Exercise inputs
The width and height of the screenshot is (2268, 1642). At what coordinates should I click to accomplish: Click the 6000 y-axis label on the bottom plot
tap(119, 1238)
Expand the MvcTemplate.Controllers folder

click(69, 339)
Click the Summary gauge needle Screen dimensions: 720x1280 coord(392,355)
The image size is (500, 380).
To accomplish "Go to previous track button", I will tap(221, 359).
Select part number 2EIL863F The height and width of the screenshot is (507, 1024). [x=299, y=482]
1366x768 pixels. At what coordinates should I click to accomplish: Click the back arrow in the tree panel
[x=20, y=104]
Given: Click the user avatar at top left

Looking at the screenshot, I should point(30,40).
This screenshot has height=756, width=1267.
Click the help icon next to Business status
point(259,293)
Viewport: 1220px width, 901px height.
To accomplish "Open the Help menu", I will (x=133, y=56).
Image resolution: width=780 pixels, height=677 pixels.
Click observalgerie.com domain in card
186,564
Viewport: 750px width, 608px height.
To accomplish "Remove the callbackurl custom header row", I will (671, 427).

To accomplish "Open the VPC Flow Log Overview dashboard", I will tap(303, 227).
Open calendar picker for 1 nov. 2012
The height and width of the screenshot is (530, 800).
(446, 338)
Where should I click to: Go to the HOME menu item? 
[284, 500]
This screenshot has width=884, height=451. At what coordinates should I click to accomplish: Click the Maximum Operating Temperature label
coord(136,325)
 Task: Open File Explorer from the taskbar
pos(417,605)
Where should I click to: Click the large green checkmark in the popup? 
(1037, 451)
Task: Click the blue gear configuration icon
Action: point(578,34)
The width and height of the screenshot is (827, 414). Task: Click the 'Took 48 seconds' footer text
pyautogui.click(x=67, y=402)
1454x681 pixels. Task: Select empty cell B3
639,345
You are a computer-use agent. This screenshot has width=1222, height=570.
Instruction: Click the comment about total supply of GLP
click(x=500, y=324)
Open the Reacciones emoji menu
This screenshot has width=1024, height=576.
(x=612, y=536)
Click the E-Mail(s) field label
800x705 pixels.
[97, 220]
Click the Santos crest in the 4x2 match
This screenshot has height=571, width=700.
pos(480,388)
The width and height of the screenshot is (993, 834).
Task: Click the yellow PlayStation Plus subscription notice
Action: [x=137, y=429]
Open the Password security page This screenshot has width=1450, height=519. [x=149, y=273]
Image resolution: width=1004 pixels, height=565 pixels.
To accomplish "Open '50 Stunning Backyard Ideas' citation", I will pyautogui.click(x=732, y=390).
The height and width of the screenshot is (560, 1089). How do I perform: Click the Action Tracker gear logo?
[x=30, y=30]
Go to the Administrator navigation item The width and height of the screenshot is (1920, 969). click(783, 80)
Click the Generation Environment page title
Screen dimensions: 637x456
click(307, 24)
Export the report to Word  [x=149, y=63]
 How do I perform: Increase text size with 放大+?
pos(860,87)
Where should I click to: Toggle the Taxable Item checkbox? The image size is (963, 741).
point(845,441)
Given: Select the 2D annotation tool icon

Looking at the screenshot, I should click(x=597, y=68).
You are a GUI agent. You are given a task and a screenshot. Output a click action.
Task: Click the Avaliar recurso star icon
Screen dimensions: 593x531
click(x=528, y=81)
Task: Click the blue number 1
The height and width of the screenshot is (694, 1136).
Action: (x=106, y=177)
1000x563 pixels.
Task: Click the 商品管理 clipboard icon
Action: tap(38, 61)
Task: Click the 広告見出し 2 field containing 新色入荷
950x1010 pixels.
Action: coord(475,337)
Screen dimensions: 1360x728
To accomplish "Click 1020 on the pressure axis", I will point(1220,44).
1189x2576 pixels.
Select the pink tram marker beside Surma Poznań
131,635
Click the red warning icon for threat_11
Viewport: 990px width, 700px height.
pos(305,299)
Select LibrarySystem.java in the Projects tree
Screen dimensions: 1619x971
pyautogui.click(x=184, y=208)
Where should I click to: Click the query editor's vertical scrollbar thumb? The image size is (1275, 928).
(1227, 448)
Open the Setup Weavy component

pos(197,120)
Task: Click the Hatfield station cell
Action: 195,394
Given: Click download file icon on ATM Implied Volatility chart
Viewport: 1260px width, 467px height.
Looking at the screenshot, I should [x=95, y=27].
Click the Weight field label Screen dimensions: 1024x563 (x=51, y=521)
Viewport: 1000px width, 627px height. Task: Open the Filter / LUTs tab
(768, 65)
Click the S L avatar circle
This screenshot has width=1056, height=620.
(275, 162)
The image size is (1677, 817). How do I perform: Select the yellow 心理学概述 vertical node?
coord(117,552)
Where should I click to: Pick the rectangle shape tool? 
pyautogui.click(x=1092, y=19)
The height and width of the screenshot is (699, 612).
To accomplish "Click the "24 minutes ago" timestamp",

How to complete this task
Starting at the first entry and ending at the last, reproduce each one exactly.

Completed task
The width and height of the screenshot is (2268, 1642). At what coordinates should I click to accomplish: Click the 6000 y-axis label on the bottom plot
tap(119, 1238)
Expand the MvcTemplate.Controllers folder

click(69, 339)
Click the Summary gauge needle Screen dimensions: 720x1280 coord(392,355)
The image size is (500, 380).
To accomplish "Go to previous track button", I will tap(221, 359).
Select part number 2EIL863F The height and width of the screenshot is (507, 1024). [x=299, y=482]
1366x768 pixels. At what coordinates should I click to accomplish: Click the back arrow in the tree panel
[x=20, y=104]
Given: Click the user avatar at top left

Looking at the screenshot, I should point(30,40).
This screenshot has height=756, width=1267.
Click the help icon next to Business status
point(259,293)
Viewport: 1220px width, 901px height.
To accomplish "Open the Help menu", I will (x=133, y=56).
Image resolution: width=780 pixels, height=677 pixels.
Click observalgerie.com domain in card
186,564
Viewport: 750px width, 608px height.
To accomplish "Remove the callbackurl custom header row", I will (671, 427).

To accomplish "Open the VPC Flow Log Overview dashboard", I will tap(303, 227).
Open calendar picker for 1 nov. 2012
The height and width of the screenshot is (530, 800).
(446, 338)
Where should I click to: Go to the HOME menu item? 
[284, 500]
This screenshot has width=884, height=451. At what coordinates should I click to accomplish: Click the Maximum Operating Temperature label
coord(136,325)
 Task: Open File Explorer from the taskbar
pos(417,605)
Where should I click to: Click the large green checkmark in the popup? 
(1037, 451)
Task: Click the blue gear configuration icon
Action: point(578,34)
The width and height of the screenshot is (827, 414). Task: Click the 'Took 48 seconds' footer text
pyautogui.click(x=67, y=402)
1454x681 pixels. Task: Select empty cell B3
639,345
You are a computer-use agent. This screenshot has width=1222, height=570.
Instruction: Click the comment about total supply of GLP
click(x=500, y=324)
Open the Reacciones emoji menu
This screenshot has width=1024, height=576.
(x=612, y=536)
Click the E-Mail(s) field label
800x705 pixels.
[97, 220]
Click the Santos crest in the 4x2 match
This screenshot has height=571, width=700.
pos(480,388)
The width and height of the screenshot is (993, 834).
Task: Click the yellow PlayStation Plus subscription notice
Action: [x=137, y=429]
Open the Password security page This screenshot has width=1450, height=519. [x=149, y=273]
Image resolution: width=1004 pixels, height=565 pixels.
To accomplish "Open '50 Stunning Backyard Ideas' citation", I will pyautogui.click(x=732, y=390).
The height and width of the screenshot is (560, 1089). How do I perform: Click the Action Tracker gear logo?
[x=30, y=30]
Go to the Administrator navigation item The width and height of the screenshot is (1920, 969). click(783, 80)
Click the Generation Environment page title
Screen dimensions: 637x456
click(307, 24)
Export the report to Word  [x=149, y=63]
 How do I perform: Increase text size with 放大+?
pos(860,87)
Where should I click to: Toggle the Taxable Item checkbox? The image size is (963, 741).
point(845,441)
Given: Select the 2D annotation tool icon

Looking at the screenshot, I should click(x=597, y=68).
You are a GUI agent. You are given a task and a screenshot. Output a click action.
Task: Click the Avaliar recurso star icon
Screen dimensions: 593x531
click(x=528, y=81)
Task: Click the blue number 1
The height and width of the screenshot is (694, 1136).
Action: (x=106, y=177)
1000x563 pixels.
Task: Click the 商品管理 clipboard icon
Action: tap(38, 61)
Task: Click the 広告見出し 2 field containing 新色入荷
950x1010 pixels.
Action: coord(475,337)
Screen dimensions: 1360x728
To accomplish "Click 1020 on the pressure axis", I will point(1220,44).
1189x2576 pixels.
Select the pink tram marker beside Surma Poznań
131,635
Click the red warning icon for threat_11
Viewport: 990px width, 700px height.
pos(305,299)
Select LibrarySystem.java in the Projects tree
Screen dimensions: 1619x971
pyautogui.click(x=184, y=208)
Where should I click to: Click the query editor's vertical scrollbar thumb? The image size is (1275, 928).
(1227, 448)
Open the Setup Weavy component

pos(197,120)
Task: Click the Hatfield station cell
Action: 195,394
Given: Click download file icon on ATM Implied Volatility chart
Viewport: 1260px width, 467px height.
Looking at the screenshot, I should [x=95, y=27].
Click the Weight field label Screen dimensions: 1024x563 (x=51, y=521)
Viewport: 1000px width, 627px height. Task: Open the Filter / LUTs tab
(768, 65)
Click the S L avatar circle
This screenshot has width=1056, height=620.
(275, 162)
The image size is (1677, 817). How do I perform: Select the yellow 心理学概述 vertical node?
coord(117,552)
Where should I click to: Pick the rectangle shape tool? 
pyautogui.click(x=1092, y=19)
The height and width of the screenshot is (699, 612).
To accomplish "Click the "24 minutes ago" timestamp",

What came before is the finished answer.